# Source material:
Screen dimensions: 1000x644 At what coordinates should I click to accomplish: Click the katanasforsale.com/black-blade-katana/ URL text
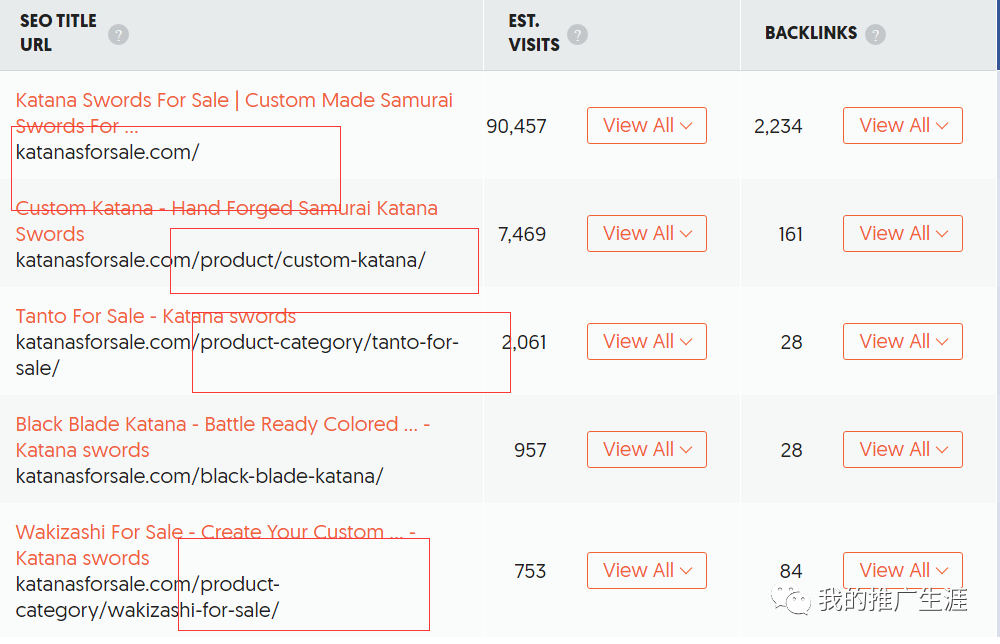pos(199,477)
* * *
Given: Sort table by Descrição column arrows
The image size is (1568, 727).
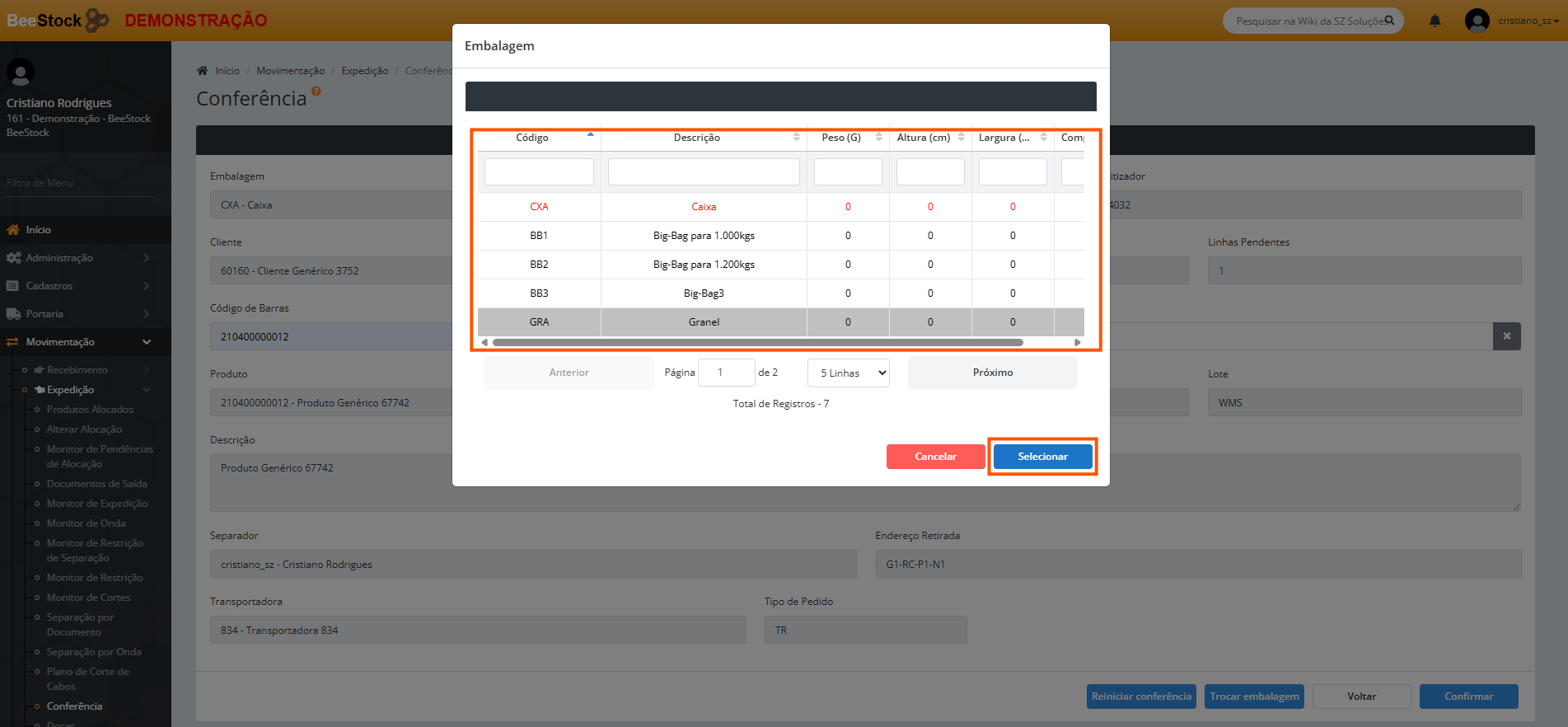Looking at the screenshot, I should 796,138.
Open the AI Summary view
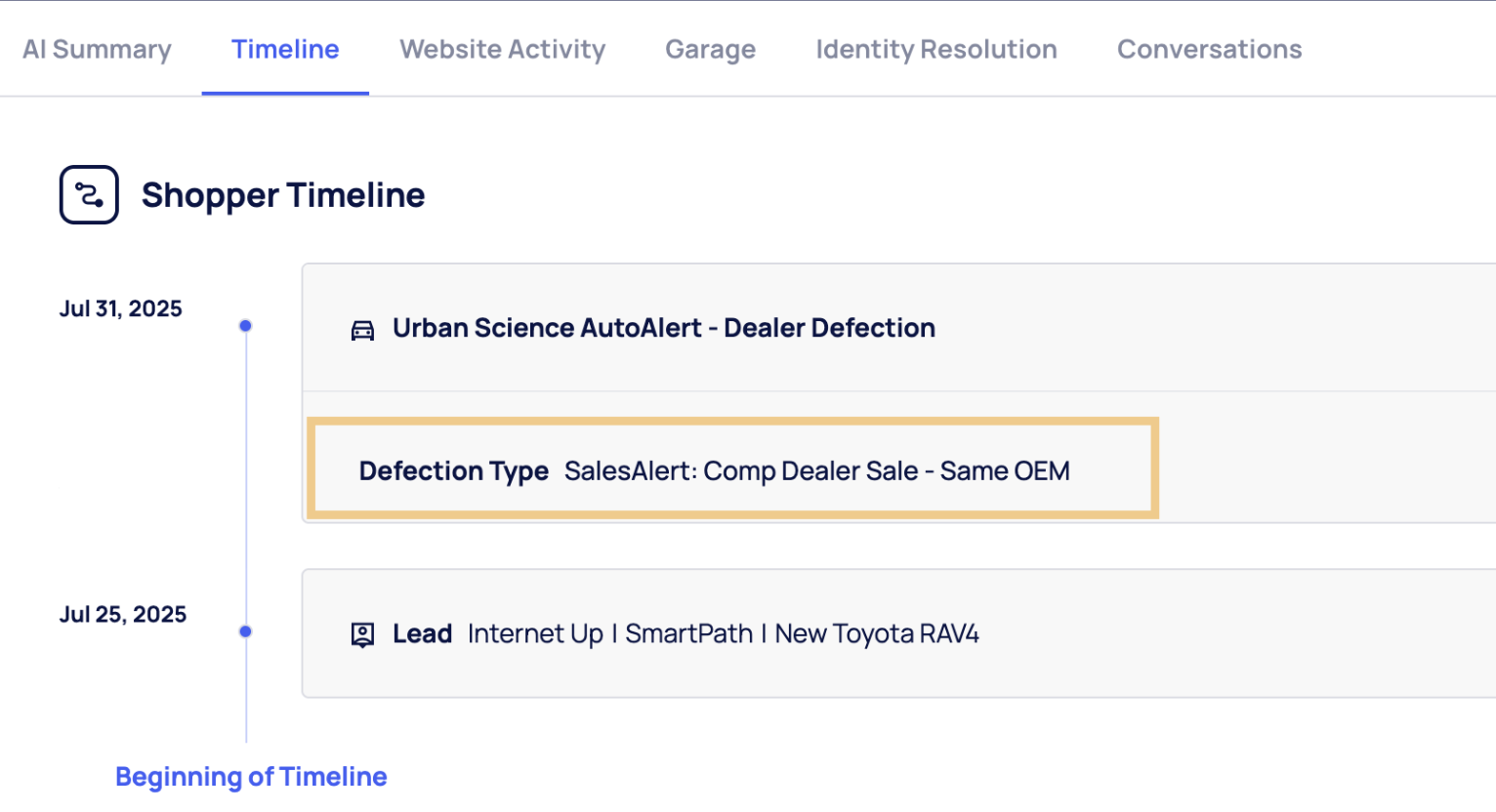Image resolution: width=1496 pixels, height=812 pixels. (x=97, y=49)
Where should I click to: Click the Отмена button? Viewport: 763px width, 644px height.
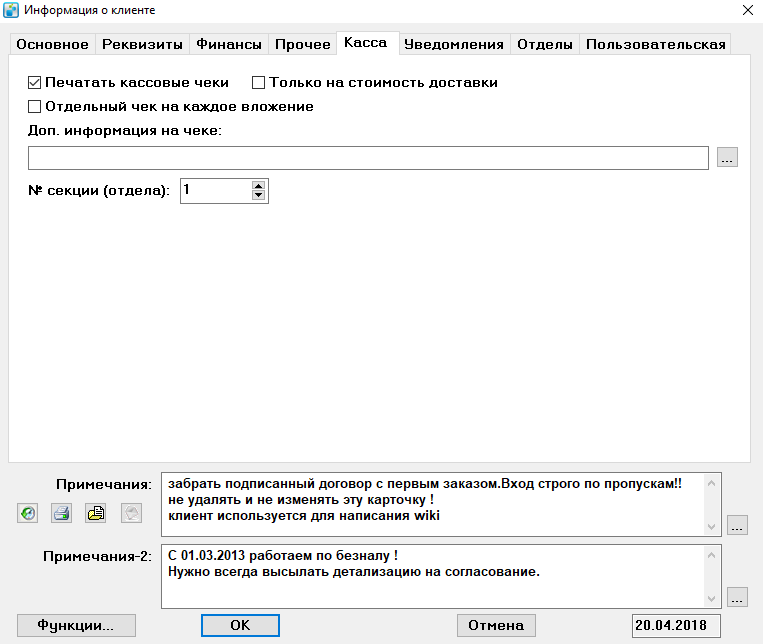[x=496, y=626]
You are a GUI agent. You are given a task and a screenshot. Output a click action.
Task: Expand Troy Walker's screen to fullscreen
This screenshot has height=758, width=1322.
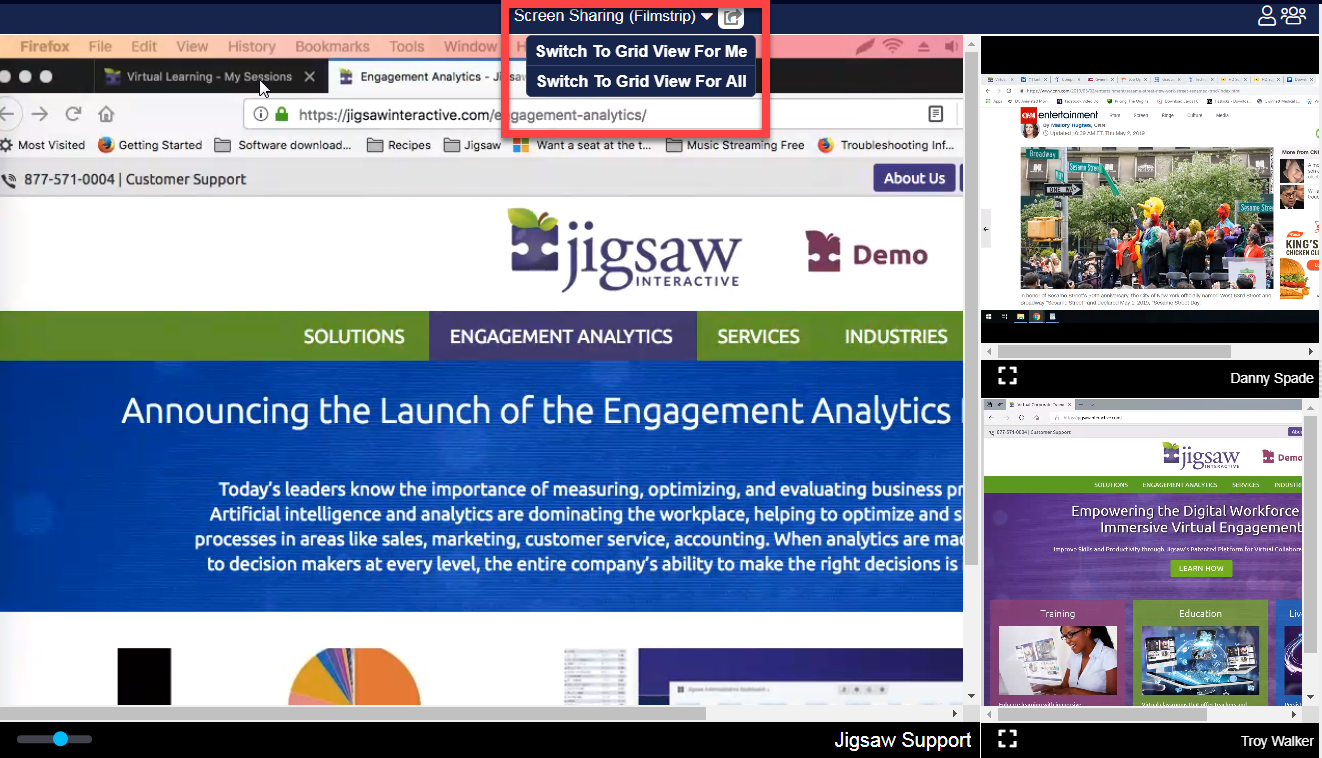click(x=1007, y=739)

# Instructions for the task:
Copy exactly the part of the material above that opens with the line containing "Given: Sort table by Descrição column arrows" and closes with the line containing "Task: Expand Troy", ends included. Drop the images.

# Answer to this problem:
Given: Sort table by Descrição column arrows
The image size is (1568, 727).
Looking at the screenshot, I should 796,138.
Open the AI Summary view
Image resolution: width=1496 pixels, height=812 pixels. (x=97, y=49)
Where should I click to: Click the Отмена button? Viewport: 763px width, 644px height.
[x=496, y=626]
You are a GUI agent. You are given a task and a screenshot. Output a click action.
Task: Expand Troy Walker's screen to fullscreen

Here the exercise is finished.